Silver paint can be purchased from car accessory stores. It is used for
mending rear windscreen heaters and is usually called 'Electroconnect' or
'Electrorepair' or some such like. It can vary in price from shop to shop so
shop around. It should cost about 8 US dollars for about 3ml. This sounds
expensive but 3ml will do quite a lot of connecting. Scan
of Silver Conductive Paint Box.Conductive silver paint can also be purchased
from electronic supply houses where it is sold for doing quick mending jobs to
printed circuit boards. It is important to realise that the paint must have
silver METAL in it, not just a silver colour. Aluminium paint is 'silver' paint
but it will be absolutely useless for the task here. Ebay may be a source. Use
'conductive silver paint' as a search string.
Silver can also be
electrodeposited on from a Silver Nitrate or Chloride tank, but it requires more
work.
The metal connection must be protected from the
corrosive effects of the (Per)Chlorate cell. This is important.

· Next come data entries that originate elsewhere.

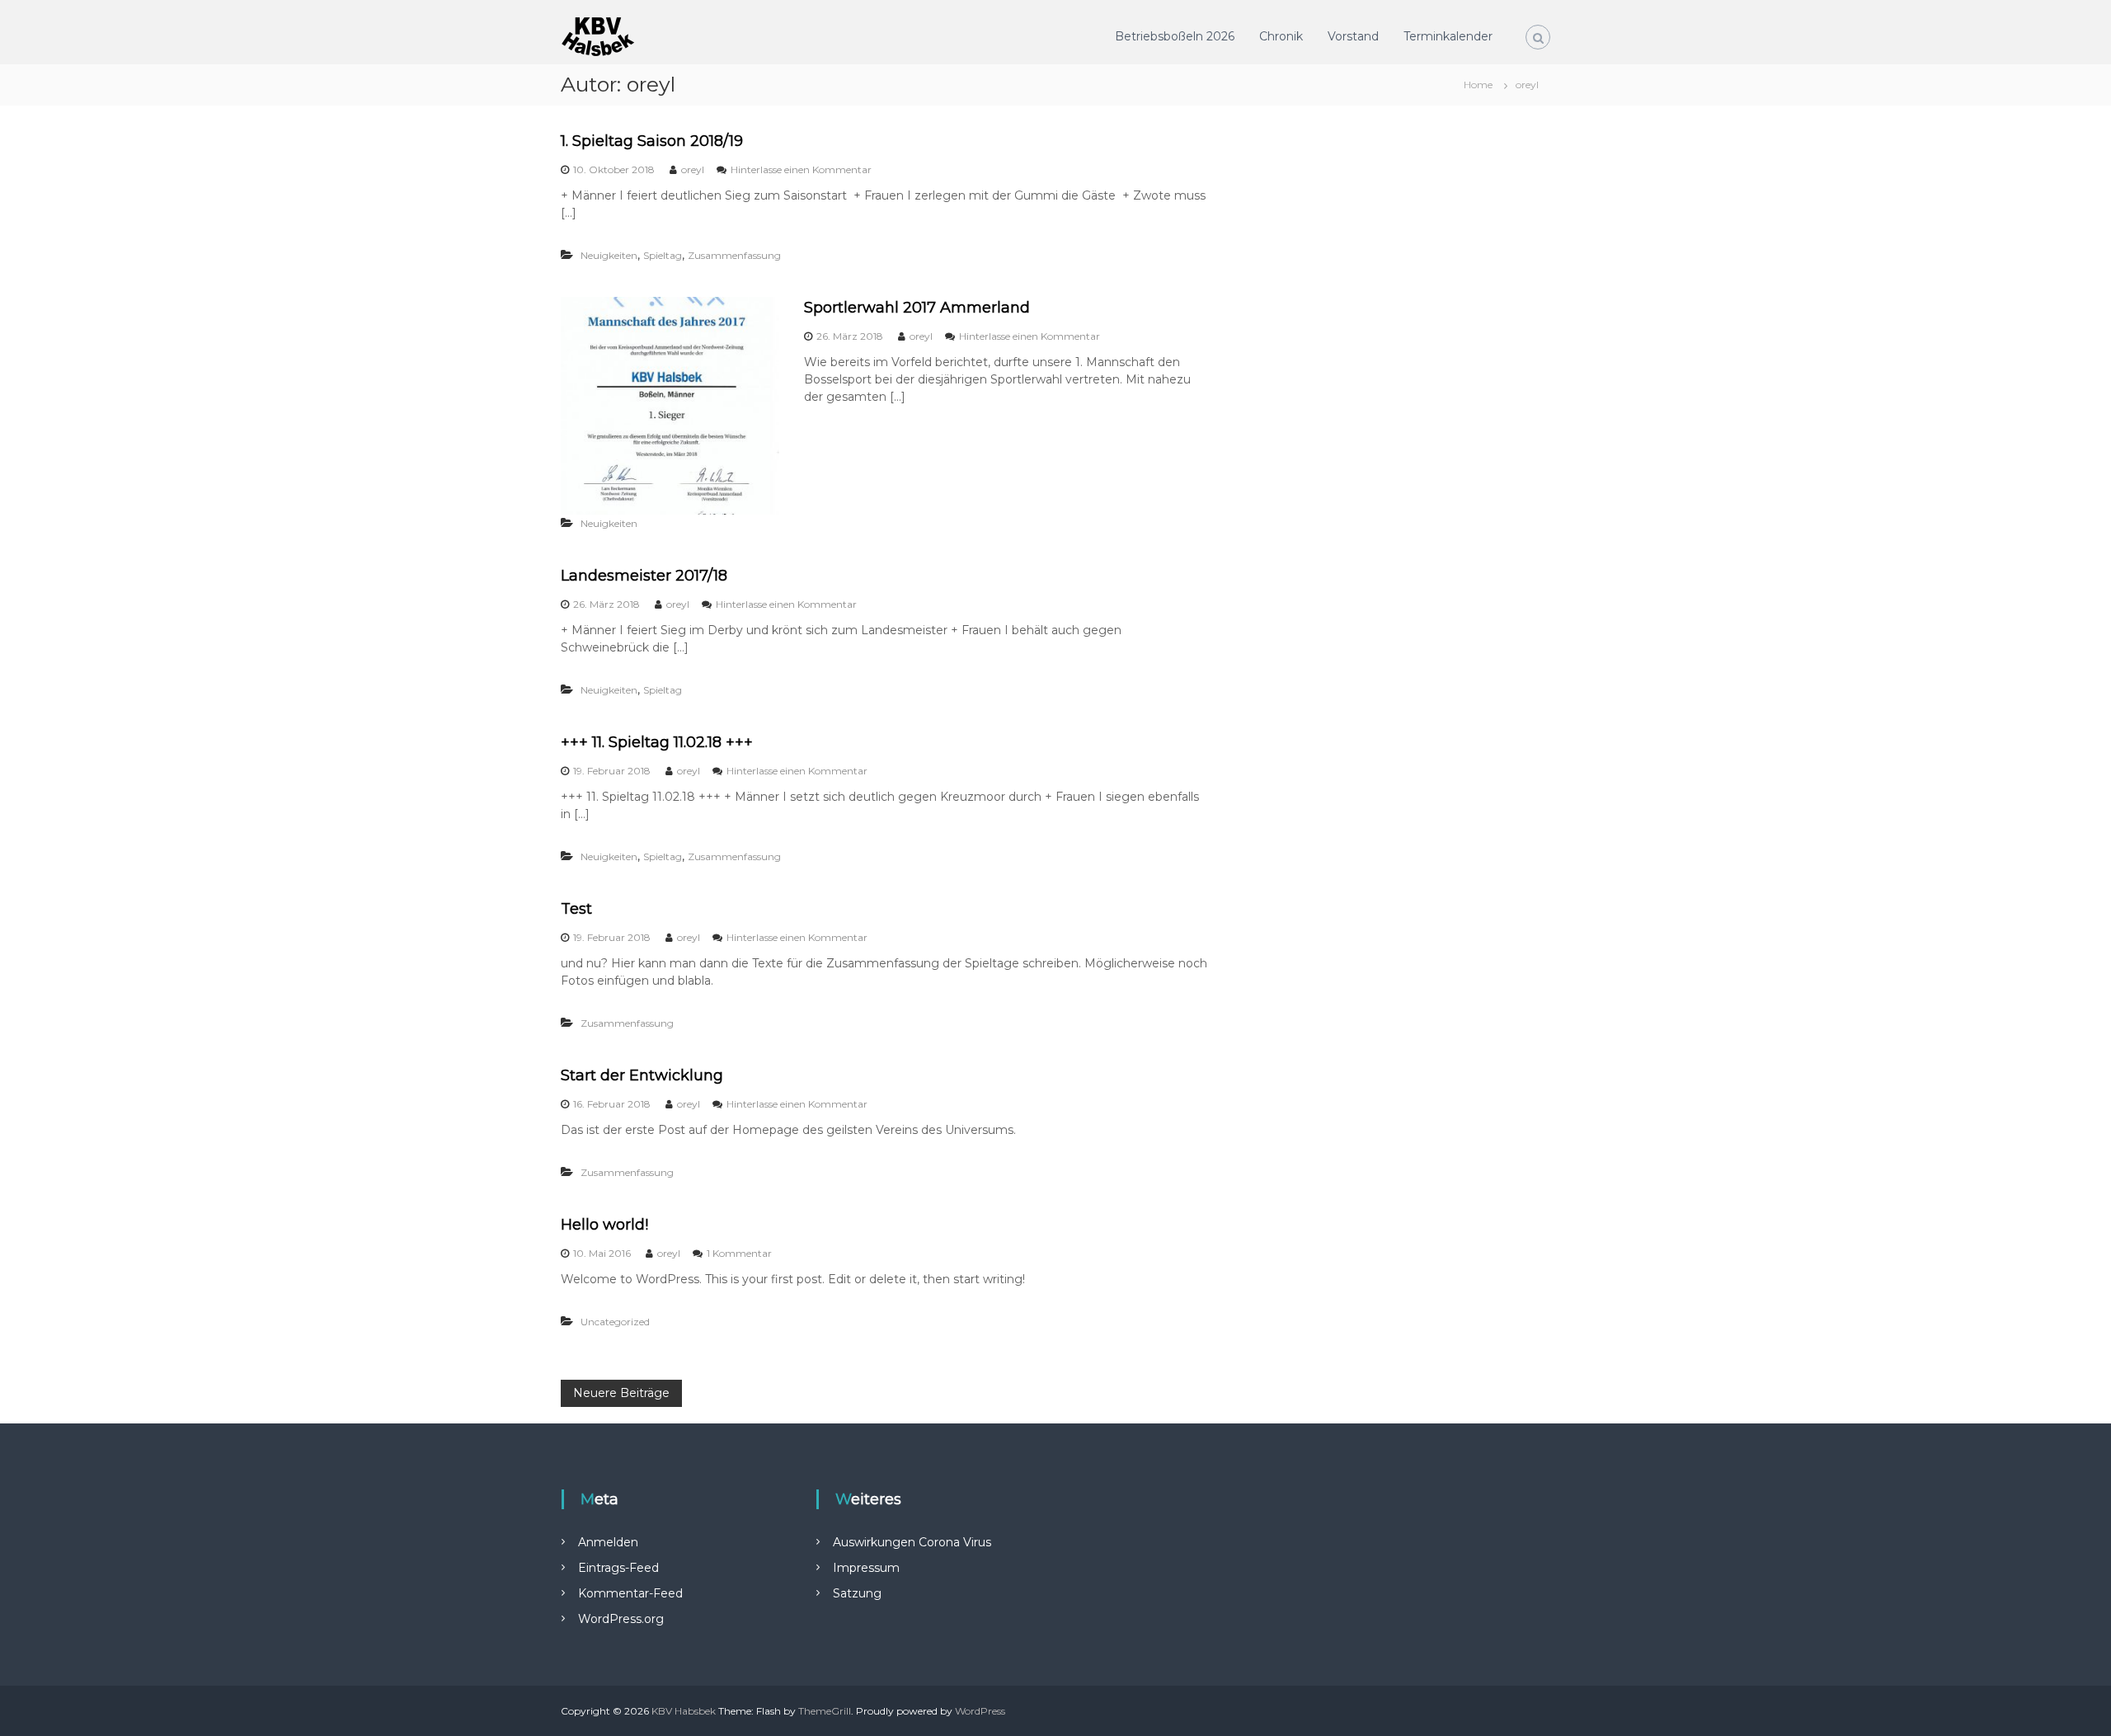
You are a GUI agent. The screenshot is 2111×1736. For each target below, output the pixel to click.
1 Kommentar (739, 1253)
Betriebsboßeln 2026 (1174, 36)
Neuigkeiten (609, 255)
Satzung (857, 1593)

There should be no salts arriving to your connection via spray or such
like (externally) if you operate the cell with a proper lid and the anodes and
cathodes are installed in the lid properly.
Silver is quite resistant to the salts from the (Per)Chlorate cell and is
MUCH more resistant than Copper.
If your junction between the anode and the
conductor is not been overstressed (big current, relatively small area) then the
connection is not too critical and crocidile clips or clothes pegs can be used
to hold Copper braid in place against the Silvered areas. With Graphite or Ti substrate
anodes there is no connection problem as the supply is simply connected to the substrate.
See Silver and Copper electroplated connections.
It must be bourne in mind that the
connection will fail, no mater how good it is, if salts are getting to it.